Projects such as these have obvious economic and practical potential, not least because they can draw on international support for, or at least interest in, addressing some of the challenges that affect ASM. The GOLD programme, for instance, expects to raise over $135m in additional funding from national governments, private companies, and other international bodies. 

This money could provide a level of financial muscle that individual ASM sectors, such as those in Kenya, simply cannot provide for themselves. Yet there is a concern with all of these international projects that they could create situations where local miners are reliant on foreign and cross-border aid to complete their work, which would create an imbalanced power dynamic, and could set a worrying precedent. 

This is especially concerning in Kenya, where the recent update to the mining act looked to explicitly empower Kenyans involved in mining, either in government or private individuals.

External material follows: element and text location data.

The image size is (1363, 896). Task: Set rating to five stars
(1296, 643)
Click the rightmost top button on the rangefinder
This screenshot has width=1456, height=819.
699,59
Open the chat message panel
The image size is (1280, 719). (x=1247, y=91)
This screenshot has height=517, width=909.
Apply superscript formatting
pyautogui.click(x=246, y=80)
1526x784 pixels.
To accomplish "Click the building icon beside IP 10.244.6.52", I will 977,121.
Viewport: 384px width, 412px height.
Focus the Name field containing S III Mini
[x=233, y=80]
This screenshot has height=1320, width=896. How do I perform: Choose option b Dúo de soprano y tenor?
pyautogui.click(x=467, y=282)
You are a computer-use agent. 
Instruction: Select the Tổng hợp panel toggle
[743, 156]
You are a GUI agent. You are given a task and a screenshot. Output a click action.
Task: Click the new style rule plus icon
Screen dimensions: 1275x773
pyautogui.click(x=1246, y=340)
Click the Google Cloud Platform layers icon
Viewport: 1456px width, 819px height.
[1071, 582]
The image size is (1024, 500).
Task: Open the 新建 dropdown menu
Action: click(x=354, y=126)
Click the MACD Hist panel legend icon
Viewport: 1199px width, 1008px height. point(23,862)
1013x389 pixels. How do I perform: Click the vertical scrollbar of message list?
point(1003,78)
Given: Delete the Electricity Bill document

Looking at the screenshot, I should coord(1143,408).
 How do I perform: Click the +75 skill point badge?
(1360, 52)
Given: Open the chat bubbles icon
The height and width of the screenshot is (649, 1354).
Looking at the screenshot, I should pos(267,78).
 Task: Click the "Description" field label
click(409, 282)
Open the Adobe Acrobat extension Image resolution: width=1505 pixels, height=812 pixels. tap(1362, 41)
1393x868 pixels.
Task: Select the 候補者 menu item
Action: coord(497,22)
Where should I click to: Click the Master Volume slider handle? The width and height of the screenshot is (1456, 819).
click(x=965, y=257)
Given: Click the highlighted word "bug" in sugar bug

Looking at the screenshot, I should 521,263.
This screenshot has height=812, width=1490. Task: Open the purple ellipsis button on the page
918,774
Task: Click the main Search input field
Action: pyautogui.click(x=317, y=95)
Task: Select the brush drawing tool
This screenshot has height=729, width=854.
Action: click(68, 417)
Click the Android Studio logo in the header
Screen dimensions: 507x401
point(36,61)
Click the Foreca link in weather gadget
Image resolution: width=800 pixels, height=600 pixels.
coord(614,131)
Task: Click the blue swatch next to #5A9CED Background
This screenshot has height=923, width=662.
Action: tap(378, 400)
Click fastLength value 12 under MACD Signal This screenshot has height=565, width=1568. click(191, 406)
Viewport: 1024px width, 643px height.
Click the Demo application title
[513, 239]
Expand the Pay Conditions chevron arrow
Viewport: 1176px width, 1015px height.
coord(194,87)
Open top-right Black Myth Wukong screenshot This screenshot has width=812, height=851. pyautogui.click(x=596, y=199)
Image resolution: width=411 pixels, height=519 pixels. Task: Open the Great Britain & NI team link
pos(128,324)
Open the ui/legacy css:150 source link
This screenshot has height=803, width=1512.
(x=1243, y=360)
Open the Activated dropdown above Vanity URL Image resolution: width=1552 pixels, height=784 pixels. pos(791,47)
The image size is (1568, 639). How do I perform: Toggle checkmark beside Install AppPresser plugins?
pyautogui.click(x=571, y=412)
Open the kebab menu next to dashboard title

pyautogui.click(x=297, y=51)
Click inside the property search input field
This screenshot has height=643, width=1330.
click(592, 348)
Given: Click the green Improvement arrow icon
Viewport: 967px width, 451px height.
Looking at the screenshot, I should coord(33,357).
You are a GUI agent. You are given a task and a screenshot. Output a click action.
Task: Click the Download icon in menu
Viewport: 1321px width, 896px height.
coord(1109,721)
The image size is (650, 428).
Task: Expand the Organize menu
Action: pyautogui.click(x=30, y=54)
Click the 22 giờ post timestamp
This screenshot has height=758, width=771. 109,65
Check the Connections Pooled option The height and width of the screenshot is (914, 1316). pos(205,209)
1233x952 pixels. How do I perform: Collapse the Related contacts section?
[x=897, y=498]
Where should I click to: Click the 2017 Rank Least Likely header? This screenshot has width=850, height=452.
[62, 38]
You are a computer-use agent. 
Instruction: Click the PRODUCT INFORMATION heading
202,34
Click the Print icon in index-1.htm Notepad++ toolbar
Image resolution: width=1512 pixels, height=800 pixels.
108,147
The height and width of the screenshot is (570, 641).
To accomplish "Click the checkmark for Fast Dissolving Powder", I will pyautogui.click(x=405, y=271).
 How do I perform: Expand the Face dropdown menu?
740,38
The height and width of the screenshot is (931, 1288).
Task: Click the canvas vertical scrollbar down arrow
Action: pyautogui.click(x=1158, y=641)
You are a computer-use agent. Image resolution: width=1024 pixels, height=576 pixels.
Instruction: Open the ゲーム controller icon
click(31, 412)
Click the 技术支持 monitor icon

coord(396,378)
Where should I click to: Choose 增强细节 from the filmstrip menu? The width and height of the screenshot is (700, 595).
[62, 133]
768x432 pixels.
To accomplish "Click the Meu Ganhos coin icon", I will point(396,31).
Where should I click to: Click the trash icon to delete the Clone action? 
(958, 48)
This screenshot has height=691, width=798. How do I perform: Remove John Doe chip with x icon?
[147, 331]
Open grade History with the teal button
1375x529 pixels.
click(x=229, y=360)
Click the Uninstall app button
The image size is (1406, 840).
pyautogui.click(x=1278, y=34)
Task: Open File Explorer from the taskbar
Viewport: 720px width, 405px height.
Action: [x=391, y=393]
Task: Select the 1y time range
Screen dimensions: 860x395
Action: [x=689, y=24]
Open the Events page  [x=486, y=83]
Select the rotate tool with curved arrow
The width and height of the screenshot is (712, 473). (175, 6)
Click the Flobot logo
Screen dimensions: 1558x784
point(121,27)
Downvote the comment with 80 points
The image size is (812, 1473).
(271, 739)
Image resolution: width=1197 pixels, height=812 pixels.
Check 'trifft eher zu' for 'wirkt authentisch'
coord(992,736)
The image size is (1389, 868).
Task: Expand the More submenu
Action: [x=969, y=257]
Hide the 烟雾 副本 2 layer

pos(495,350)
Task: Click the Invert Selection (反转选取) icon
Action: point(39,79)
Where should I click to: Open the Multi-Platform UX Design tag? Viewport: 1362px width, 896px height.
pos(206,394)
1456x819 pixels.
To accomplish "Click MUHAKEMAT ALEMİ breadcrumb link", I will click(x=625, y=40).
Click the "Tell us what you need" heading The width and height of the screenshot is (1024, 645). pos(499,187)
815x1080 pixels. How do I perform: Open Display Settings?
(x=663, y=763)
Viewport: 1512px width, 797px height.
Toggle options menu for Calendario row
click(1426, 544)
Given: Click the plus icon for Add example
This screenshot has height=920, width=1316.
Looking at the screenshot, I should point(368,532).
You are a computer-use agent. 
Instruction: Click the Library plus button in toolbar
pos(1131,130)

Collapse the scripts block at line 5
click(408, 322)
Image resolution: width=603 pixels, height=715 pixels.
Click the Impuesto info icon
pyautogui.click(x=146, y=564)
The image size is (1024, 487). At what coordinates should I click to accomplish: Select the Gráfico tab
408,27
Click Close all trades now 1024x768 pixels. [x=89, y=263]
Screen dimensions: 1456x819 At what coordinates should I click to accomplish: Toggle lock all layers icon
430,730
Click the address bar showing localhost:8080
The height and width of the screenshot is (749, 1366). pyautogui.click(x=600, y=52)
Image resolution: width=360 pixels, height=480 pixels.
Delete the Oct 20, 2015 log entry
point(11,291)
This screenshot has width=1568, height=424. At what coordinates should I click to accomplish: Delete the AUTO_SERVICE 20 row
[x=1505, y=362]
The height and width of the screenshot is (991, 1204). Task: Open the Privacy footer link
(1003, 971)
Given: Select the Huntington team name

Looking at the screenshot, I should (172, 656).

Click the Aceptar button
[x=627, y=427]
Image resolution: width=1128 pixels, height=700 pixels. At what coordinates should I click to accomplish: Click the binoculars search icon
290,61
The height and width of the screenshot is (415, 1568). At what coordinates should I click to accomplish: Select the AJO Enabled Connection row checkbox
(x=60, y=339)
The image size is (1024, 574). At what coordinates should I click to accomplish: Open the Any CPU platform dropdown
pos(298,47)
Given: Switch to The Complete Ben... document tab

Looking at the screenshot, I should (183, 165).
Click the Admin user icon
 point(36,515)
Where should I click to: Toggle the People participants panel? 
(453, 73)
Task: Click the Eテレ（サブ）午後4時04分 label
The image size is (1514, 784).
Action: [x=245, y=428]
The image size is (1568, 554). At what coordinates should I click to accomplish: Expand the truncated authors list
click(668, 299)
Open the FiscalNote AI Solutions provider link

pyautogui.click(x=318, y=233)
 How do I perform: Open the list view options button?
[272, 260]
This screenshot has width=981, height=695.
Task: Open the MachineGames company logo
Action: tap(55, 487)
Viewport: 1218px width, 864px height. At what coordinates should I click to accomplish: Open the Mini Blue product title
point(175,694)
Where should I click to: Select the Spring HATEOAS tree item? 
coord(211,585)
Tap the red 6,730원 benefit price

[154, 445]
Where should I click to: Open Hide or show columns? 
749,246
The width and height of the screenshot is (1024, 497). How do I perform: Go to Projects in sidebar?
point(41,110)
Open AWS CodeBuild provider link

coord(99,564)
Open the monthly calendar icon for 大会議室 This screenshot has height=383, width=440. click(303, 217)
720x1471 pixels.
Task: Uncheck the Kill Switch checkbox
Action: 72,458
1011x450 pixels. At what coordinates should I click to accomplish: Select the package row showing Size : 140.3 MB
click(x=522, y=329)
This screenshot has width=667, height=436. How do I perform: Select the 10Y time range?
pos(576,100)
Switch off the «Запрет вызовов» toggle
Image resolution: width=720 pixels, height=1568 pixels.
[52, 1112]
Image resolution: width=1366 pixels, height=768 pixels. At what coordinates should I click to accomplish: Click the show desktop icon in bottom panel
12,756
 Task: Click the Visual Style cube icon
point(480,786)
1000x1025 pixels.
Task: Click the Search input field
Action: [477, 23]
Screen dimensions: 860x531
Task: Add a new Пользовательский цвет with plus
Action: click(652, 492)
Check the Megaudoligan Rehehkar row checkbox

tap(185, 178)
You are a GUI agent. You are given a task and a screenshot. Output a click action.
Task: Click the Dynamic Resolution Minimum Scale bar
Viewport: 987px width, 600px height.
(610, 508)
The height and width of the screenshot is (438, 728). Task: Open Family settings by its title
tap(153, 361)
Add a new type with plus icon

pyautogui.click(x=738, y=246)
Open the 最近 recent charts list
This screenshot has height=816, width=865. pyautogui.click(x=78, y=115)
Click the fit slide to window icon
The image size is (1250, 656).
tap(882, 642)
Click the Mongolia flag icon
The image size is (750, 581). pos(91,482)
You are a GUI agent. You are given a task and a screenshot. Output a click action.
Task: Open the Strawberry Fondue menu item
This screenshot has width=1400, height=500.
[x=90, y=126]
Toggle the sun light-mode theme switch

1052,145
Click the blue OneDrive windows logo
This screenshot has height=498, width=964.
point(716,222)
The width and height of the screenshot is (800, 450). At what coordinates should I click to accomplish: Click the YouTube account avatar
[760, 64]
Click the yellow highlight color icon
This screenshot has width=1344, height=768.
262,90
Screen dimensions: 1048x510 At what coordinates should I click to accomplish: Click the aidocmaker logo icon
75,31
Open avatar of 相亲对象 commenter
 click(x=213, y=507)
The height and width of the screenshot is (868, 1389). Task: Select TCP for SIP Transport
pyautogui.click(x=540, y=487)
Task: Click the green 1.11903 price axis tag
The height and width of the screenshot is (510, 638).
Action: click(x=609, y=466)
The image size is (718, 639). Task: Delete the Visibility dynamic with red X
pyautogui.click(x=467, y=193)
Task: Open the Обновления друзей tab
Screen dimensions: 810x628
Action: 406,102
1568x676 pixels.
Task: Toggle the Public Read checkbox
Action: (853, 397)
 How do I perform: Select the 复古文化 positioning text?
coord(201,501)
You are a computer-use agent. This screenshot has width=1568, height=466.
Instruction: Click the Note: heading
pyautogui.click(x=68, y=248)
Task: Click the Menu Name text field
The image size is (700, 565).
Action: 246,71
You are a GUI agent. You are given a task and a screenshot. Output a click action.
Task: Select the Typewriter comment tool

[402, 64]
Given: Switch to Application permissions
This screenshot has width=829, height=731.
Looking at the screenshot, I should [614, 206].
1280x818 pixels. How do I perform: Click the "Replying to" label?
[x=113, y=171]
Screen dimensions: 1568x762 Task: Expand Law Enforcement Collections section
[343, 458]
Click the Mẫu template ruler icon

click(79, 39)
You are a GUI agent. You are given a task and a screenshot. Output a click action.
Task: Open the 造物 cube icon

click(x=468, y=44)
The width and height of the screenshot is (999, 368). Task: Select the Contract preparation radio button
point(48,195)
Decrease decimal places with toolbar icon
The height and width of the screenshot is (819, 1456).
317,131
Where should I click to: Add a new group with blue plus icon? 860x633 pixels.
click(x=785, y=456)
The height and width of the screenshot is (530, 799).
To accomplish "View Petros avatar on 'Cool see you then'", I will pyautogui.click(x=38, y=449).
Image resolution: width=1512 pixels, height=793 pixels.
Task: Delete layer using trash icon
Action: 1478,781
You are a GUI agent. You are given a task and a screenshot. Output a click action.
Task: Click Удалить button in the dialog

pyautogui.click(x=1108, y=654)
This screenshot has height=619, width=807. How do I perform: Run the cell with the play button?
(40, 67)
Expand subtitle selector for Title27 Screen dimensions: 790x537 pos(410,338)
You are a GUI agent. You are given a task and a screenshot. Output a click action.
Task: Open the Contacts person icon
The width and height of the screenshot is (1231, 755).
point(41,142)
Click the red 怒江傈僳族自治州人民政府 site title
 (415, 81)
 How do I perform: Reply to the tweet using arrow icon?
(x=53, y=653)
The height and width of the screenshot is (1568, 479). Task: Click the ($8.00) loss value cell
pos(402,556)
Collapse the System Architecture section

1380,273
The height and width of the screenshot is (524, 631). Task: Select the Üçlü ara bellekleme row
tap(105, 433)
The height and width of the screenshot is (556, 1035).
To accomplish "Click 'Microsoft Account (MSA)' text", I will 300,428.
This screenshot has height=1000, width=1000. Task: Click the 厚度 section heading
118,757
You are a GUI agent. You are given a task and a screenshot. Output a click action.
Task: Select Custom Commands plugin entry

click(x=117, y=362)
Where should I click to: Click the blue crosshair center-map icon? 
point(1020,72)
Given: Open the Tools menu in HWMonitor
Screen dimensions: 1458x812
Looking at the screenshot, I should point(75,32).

This has been done through measures such as a requirement for mines of a certain size to have one-fifth of their shares available to purchase on local stock exchanges, available for local people to purchase.

“Each ASM mineral is different,” says Pennes, who went on to explain how, at least in the short term, these kinds of international investments could be a necessity if the Kenyan ASM sector is to grow. “Development minerals have a direct link with, and contribution to, Kenya’s construction/infrastructure sector.

“To provide upscaling opportunities for miners can definitely create economic spin-offs to the industrial sector at large. Gold is likely to remain grounded on raw exports, but financial support can open up small-scale exploration, as Kenya has a nascent, though vibrant, well-capitalised, mid-scale mining sector,” Pennes continued. “Gemstones are unlikely to develop the industrial sector directly, but they can integrate a rich sub-regional market with effective outlets in the tourism industry, for example.

“In any case, Kenya ASM does need grants to overcome the land situation – all land in Kenya is private except protected areas – and to scale up techniques and technologies.”